Further, as shown in FIG. 5, each of the outer doors 20 is provided with a door opening/closing detection section for detecting the opening or closing of the outer door 20, and this door opening/closing detection section has a safety switch dog 28 provided in a lower portion of the open side end portion of each outer door 20 and a safety switch 29 engaged with the safety switch dog 28 in a state in which each outer door 20 is completely closed.

FIG. 6 shows a state in which the outer doors 20 and the inner doors 22 are opened at the electronic component feeder 100. In this state, the regulation of the movement position on the rearward side in the pallet feed direction A of the pallets 3 (i.e., the large-size pallets 3L and the small-size pallets 3S) loaded in the magazines 4L and 4S are released. Therefore, it is possible to carry out replacement of each pallet 3 by unloading, loading of a new pallet 3 and so on.

Moreover, as shown in FIG. 2, the electronic component feeder 100 has a control unit 9, for controlling the elevation operation of the magazines 4 by the respective magazine elevation units 8 and the detection of the open/closed state of each of the outer doors 20 by the respective safety switches 29 and safety switch dogs 28. The control unit 9 can execute the above-mentioned control operations in correlation with the control operation of a mounting control unit that controls the mounting operation of the electronic components 1 in the electronic component mounting apparatus 101.

In concrete, the control unit 9 can execute, for example, the control of the elevation operation by the magazine elevation unit 8 so that one pallet 3 loaded in the magazine 4 of the electronic component feeder 100 is selected according to the type of the electronic component 1 to be mounted on a circuit board and the selected pallet 3 is positioned in the height position of the pallet feed port 6 and putting the pallet 3 positioned in the height position into an unloadable state by the unloader 106.
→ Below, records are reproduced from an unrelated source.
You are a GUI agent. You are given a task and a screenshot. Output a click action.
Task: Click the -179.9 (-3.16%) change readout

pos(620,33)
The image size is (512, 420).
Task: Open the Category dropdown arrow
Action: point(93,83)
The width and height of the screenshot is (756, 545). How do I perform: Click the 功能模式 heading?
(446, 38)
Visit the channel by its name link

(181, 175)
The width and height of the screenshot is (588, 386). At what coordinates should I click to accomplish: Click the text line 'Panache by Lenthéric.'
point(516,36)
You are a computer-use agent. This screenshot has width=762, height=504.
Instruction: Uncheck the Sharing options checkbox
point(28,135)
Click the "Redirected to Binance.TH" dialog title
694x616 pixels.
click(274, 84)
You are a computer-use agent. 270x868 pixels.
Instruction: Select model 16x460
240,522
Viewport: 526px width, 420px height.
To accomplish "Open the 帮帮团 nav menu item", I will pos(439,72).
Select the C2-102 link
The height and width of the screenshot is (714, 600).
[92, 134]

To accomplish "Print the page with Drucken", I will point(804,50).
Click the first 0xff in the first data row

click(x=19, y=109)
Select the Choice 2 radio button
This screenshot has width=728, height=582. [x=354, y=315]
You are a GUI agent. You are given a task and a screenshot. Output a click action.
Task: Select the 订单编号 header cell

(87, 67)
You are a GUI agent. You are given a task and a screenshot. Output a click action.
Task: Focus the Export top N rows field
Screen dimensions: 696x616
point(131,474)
Moreover, there is provided an interlock that stops the elevation operation by the magazine elevation unit 8 when the open state of the outer door 20 is detected by either the safety switch 29 or the safety switch dog 28 on the assumption that the loading state (support posture) of the pallet 3 loaded in either of the magazines 4L or 4S is abnormal. There is further provided a display section 19 that operates, when the open state of the outer door 20 as described above is detected, to display the information of the event while allowing the operator to recognize the information.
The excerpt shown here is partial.